Everyday Welfare in Modern British History
Title | Everyday Welfare in Modern British History PDF eBook |
Author | CaitrÃona Beaumont |
Publisher | Palgrave Macmillan |
Total Pages | 0 |
Release | 2024-11-08 |
Genre | History |
ISBN | 9783031649868 |
This open access book offers a new approach to understandings of welfare in modern Britain. Foregrounding the agency individuals and groups claimed through experiential expertise, it traces deep connections between personal experience, welfare, and activism across diverse settings in modern Britain. The experiential experts studied in this collection include women, students, children, women who have sex with women, bereaved families, community groups, individuals living in poverty, adults whose status sits outside professional categories, health service users, and people of faith. Chapters trace how these groups have used their experiences to assert an expert witness status and have sought out new spaces to expand the scope, inclusivity, and applicability of welfare services.
Hunger
Title | Hunger PDF eBook |
Author | James Vernon |
Publisher | Harvard University Press |
Total Pages | 384 |
Release | 2009-06-30 |
Genre | History |
ISBN | 0674044673 |
Rigorously researched, Hunger: A Modern History draws together social, cultural, and political history, to show us how we came to have a moral, political, and social responsibility toward the hungry. Vernon forcefully reminds us how many perished from hunger in the empire and reveals how their history was intricately connected with the precarious achievements of the welfare state in Britain, as well as with the development of international institutions committed to the conquest of world hunger.
Social Welfare in Modern Britain
Title | Social Welfare in Modern Britain PDF eBook |
Author | Eric Butterworth |
Publisher | |
Total Pages | 443 |
Release | 1977 |
Genre | |
ISBN |
British Social Welfare
Title | British Social Welfare PDF eBook |
Author | David Gladstone |
Publisher | Routledge |
Total Pages | 376 |
Release | 1995 |
Genre | Great Britain |
ISBN |
Examines present welfare arrangements in England and Wales in light of the past, for undergraduate students in social policy, politics, and contemporary British history. Reviews welfare policy since the introduction of the welfare state in the mid-1940s, discusses contemporary issues such as costs, restructuring, and the move beyond state agencies into the private sector, and offers alternative scenarios for the future of welfare. Distributed in the US by Taylor and Francis. Annotation copyright by Book News, Inc., Portland, OR
British Social Welfare in the Twentieth Century
Title | British Social Welfare in the Twentieth Century PDF eBook |
Author | Robert M. Page |
Publisher | MacMillan |
Total Pages | 366 |
Release | 1999 |
Genre | Great Britain |
ISBN | 9780333677704 |
This volume provides a guide to key welfare practices and developments in the public, private, voluntary and informal welfare sectors in 20th-century Britain, outlining the dominant ideas about welfare during the period in question.

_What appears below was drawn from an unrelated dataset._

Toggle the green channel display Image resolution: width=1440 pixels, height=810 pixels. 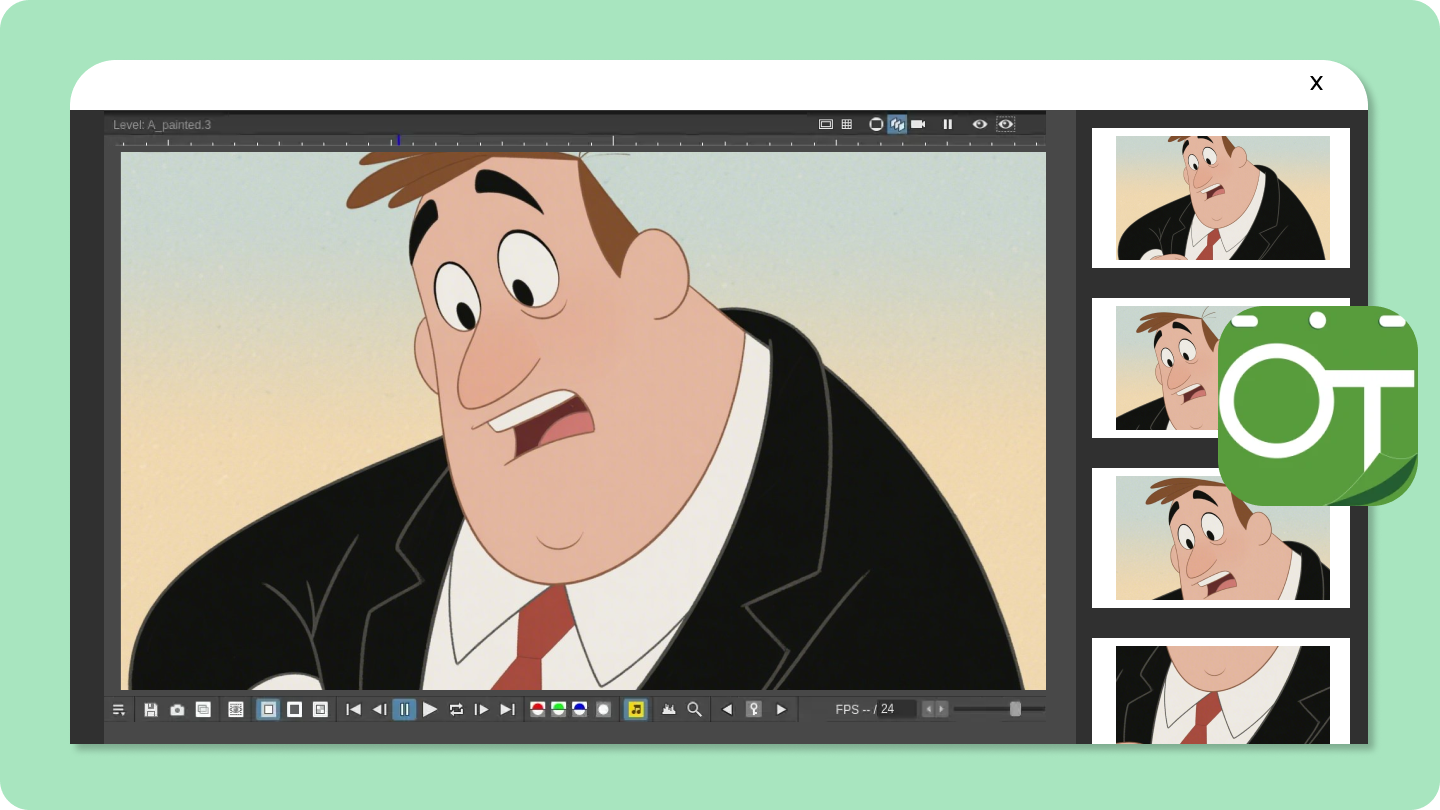point(559,709)
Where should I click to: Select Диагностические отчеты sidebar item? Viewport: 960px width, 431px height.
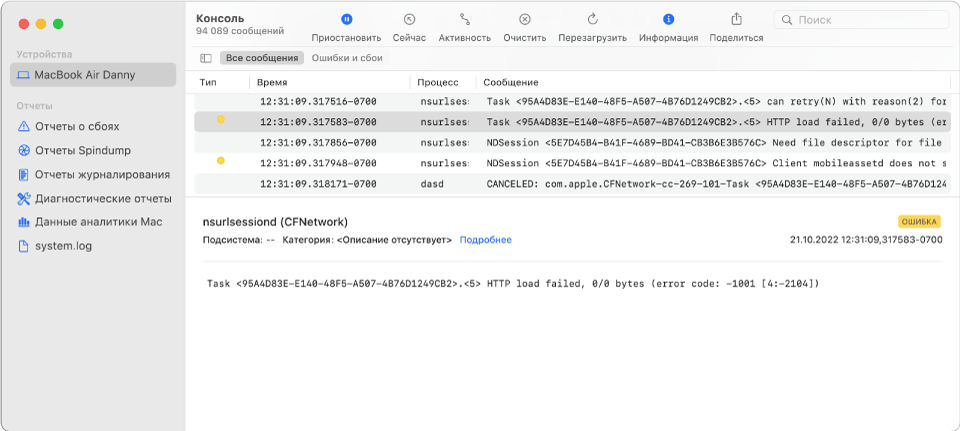coord(93,198)

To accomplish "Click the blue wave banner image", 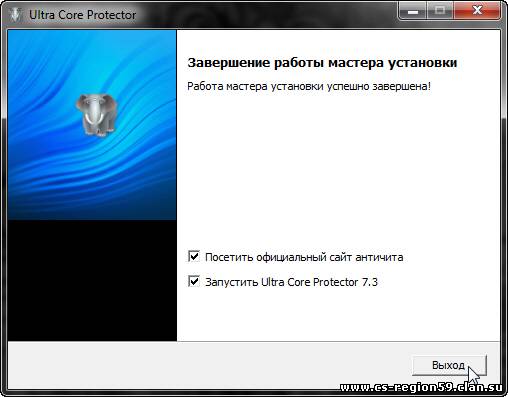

The Development Of Social Welfare In Britain
Title | The Development Of Social Welfare In Britain PDF eBook |
Author | Midwinter , Eric |
Publisher | McGraw-Hill Education (UK) |
Total Pages | 208 |
Release | 1994-04-01 |
Genre | Social Science |
ISBN | 0335191045 |
This textbook is aimed at undergraduate and diploma students across a wide range of the social sciences, with particular reference to those preparing for or involved in careers in social and public administration. It provides, in compact form, the story of social provision from medieval times to the present day, systematically examining major themes of: the relief of poverty and social care; healthcare and housing; crime and policing; and education. With the rise of the Welfare State, and its current questioning as the chief focus, the book sets out to analyze how the state has responded to the social problems that have beset it. Consideration is given to comparative elements in Europe, North America and elsewhere, together with specific reference to issues of race, ethnicity and gender. A specially prepared glossary completes what is a review and description of the growth and present disposition of the full range of social and public services in Britain.
The Welfare State
Title | The Welfare State PDF eBook |
Author | David Garland |
Publisher | Oxford University Press |
Total Pages | 177 |
Release | 2016 |
Genre | Business & Economics |
ISBN | 0199672660 |
This Very Short Introduction discusses the necessity of welfare states in modern capitalist societies. Situating social policy in an historical, sociological, and comparative perspective, David Garland brings a new understanding to familiar debates, policies, and institutions.